**WHAT IS NEEDED**: Of the material below, only the lines from the line containing "Ghost (883, 1354)" down to the line containing "Protein Powders (759, 1334)" belong in the answer, written out exactly.

**INFORMATION PROVIDED**:
+++
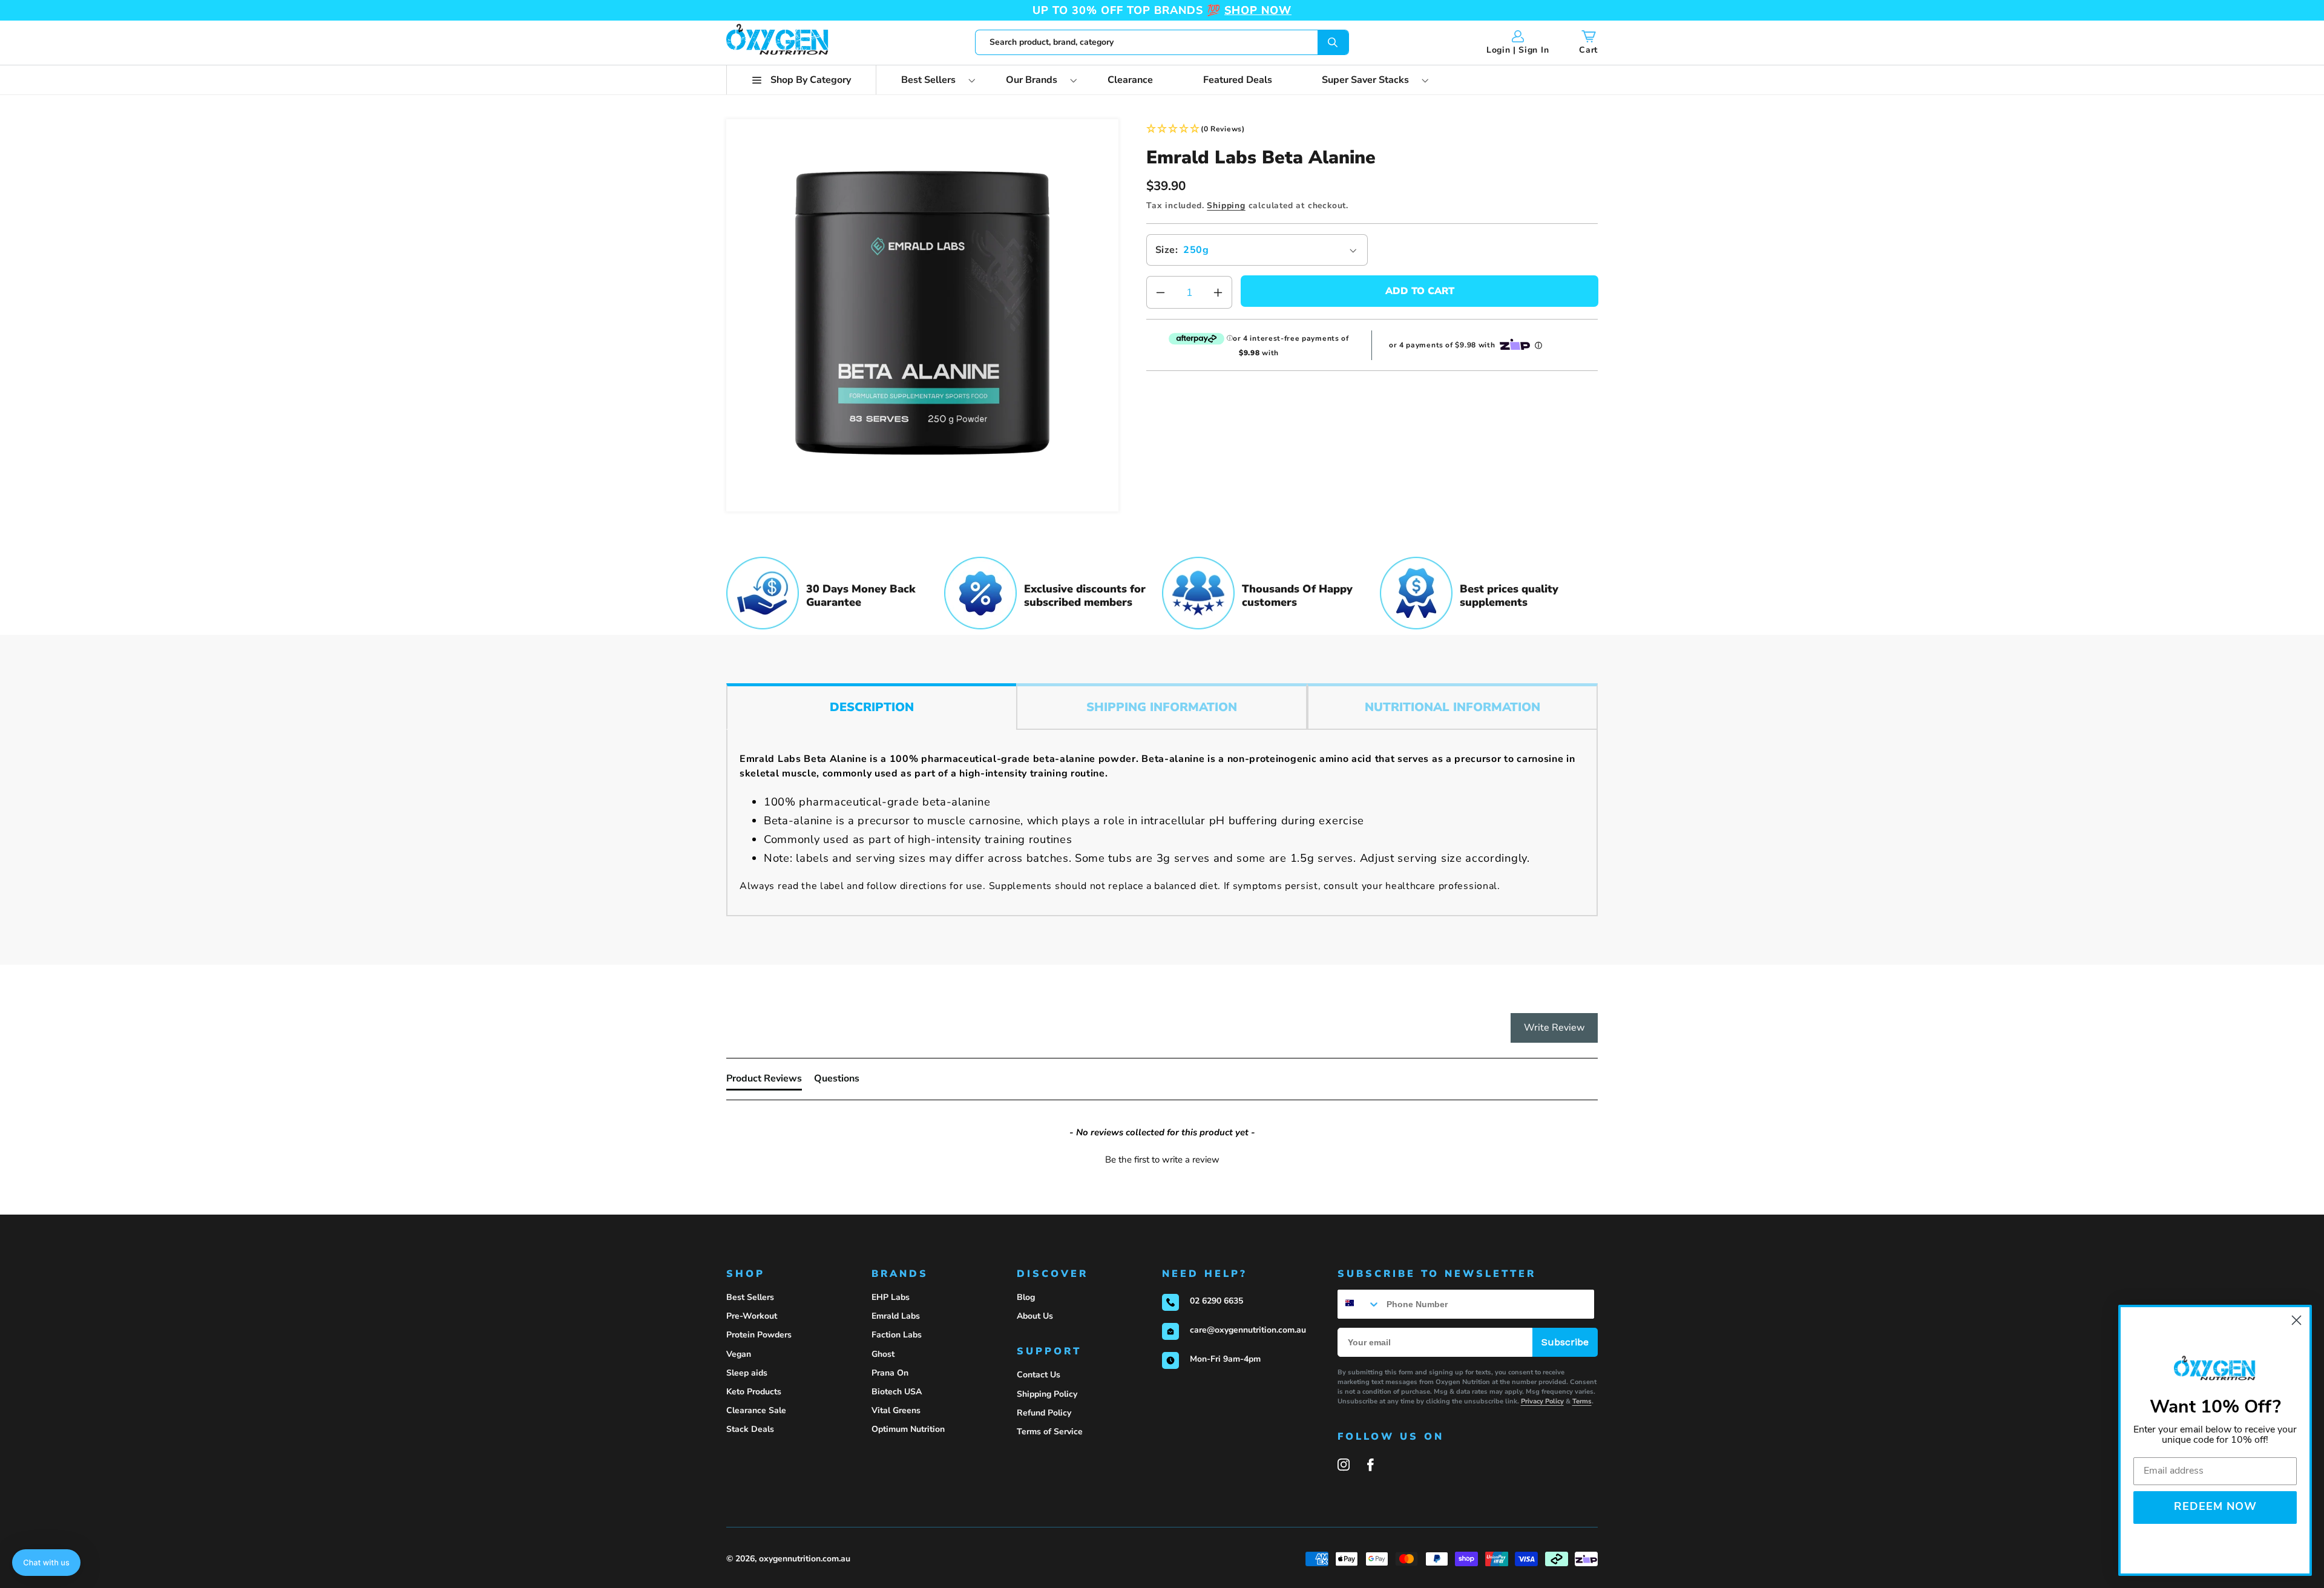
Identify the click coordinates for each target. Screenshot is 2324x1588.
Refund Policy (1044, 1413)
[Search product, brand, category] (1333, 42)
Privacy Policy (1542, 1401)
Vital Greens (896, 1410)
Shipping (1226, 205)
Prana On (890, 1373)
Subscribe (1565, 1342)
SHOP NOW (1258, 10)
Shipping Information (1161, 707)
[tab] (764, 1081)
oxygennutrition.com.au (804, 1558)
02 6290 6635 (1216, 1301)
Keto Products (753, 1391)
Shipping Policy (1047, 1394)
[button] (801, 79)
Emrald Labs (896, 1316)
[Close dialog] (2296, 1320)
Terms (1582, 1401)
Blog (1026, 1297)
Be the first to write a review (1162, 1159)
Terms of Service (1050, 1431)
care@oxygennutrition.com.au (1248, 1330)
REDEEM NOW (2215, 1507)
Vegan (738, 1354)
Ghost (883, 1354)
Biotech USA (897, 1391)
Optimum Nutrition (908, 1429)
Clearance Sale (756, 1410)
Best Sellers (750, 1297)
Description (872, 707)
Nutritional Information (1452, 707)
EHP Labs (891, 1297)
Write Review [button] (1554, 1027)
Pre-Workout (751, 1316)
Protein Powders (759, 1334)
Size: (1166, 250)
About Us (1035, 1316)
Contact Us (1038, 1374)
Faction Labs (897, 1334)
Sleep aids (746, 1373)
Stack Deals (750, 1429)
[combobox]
+++
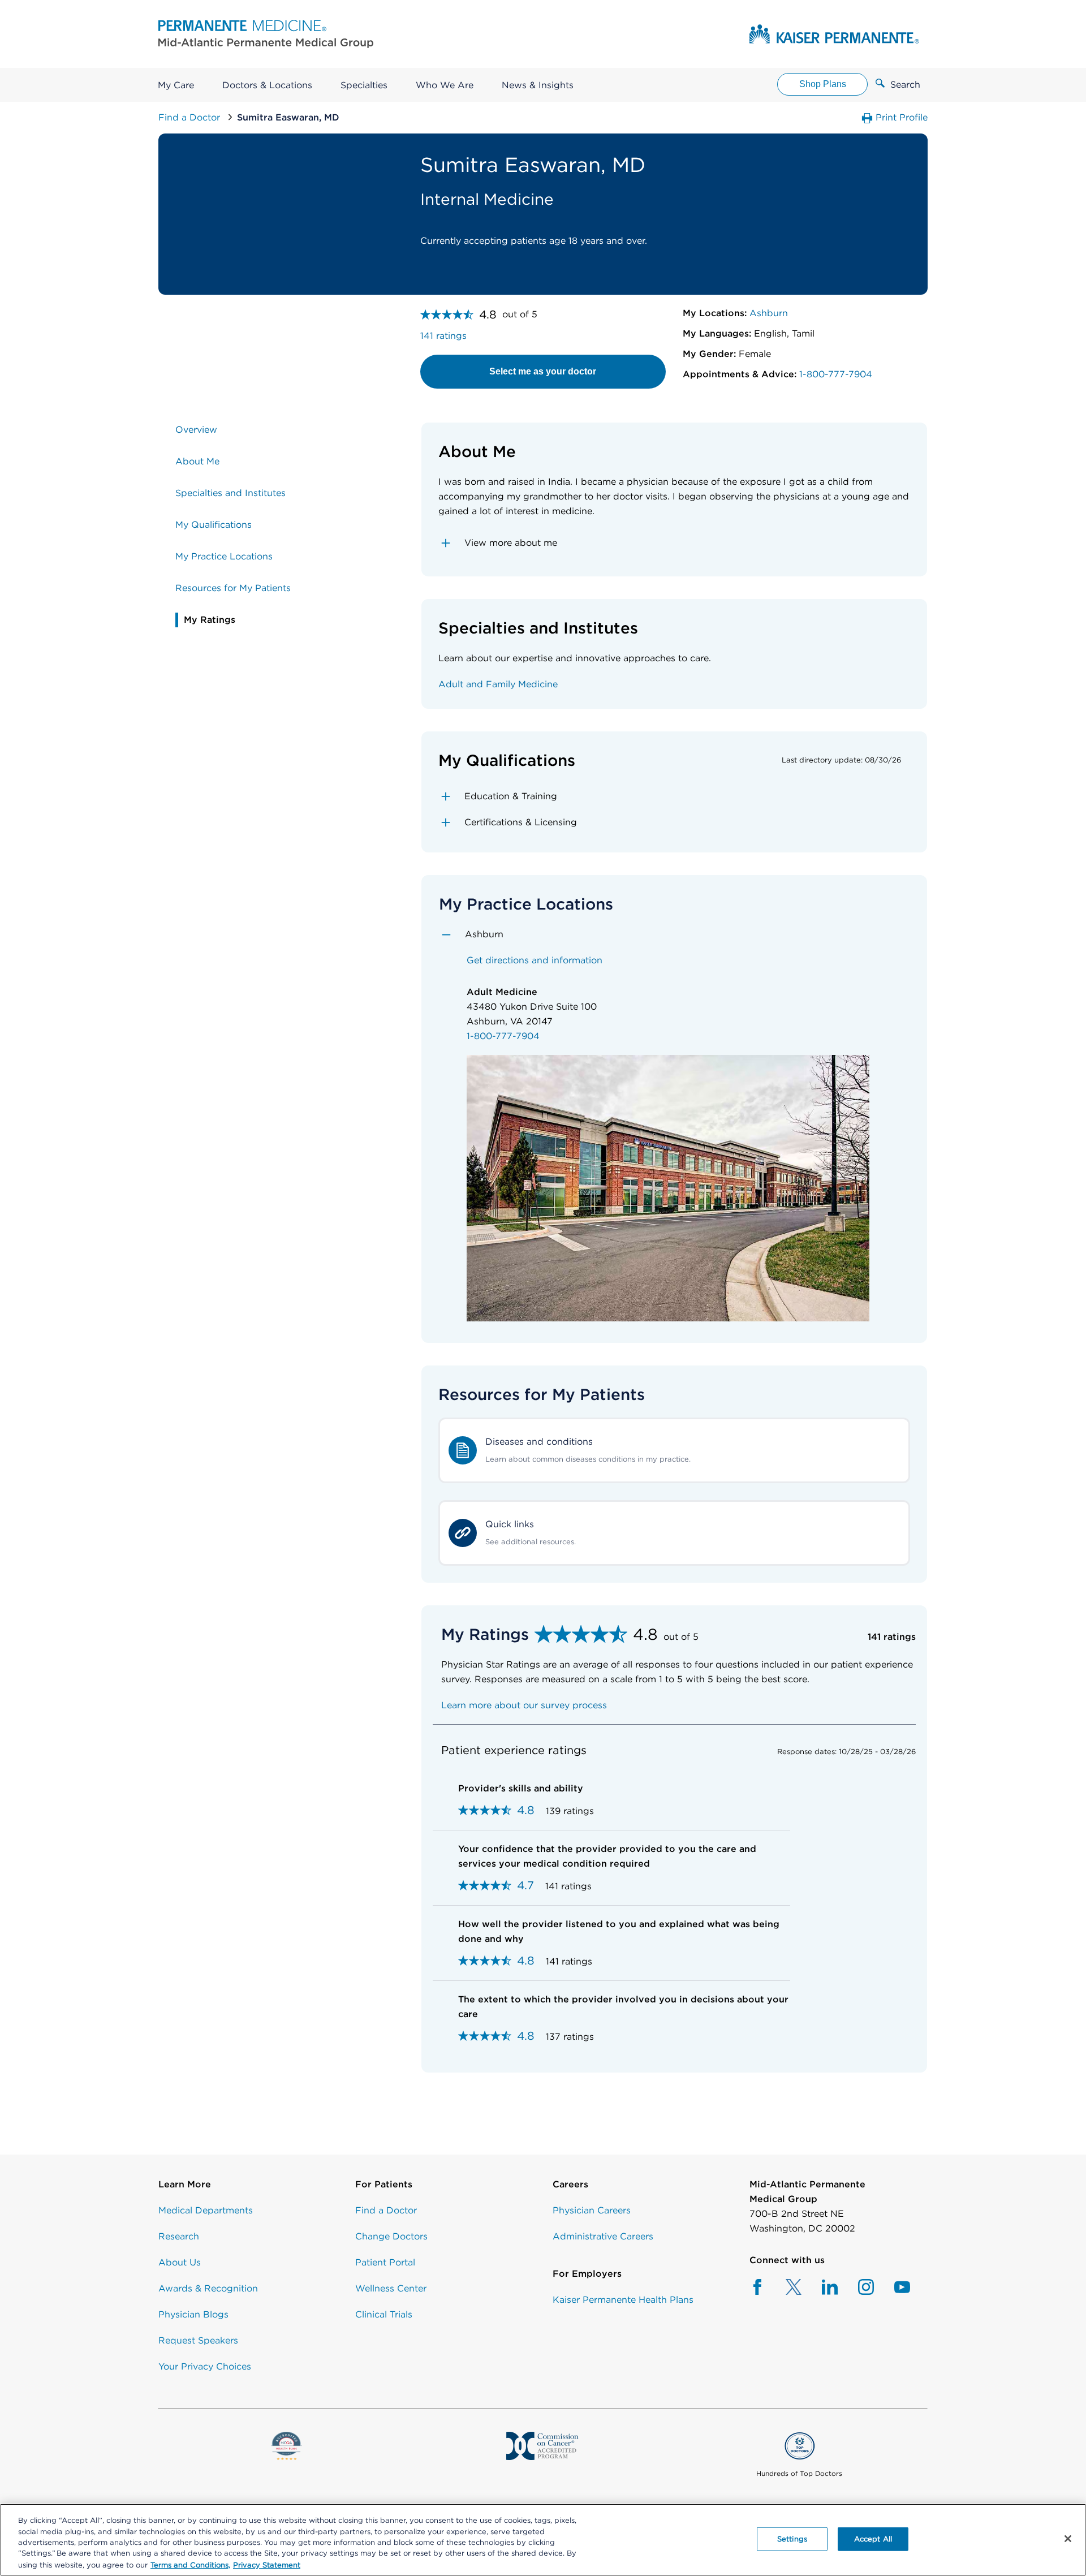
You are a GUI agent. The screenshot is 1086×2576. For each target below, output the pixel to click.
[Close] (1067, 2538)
+++
**ANSWER**:
Ghost (883, 1354)
Biotech USA (897, 1391)
Optimum Nutrition (908, 1429)
Clearance Sale (756, 1410)
Best Sellers (750, 1297)
Description (872, 707)
Nutritional Information (1452, 707)
EHP Labs (891, 1297)
Write Review [button] (1554, 1027)
Pre-Workout (751, 1316)
Protein Powders (759, 1334)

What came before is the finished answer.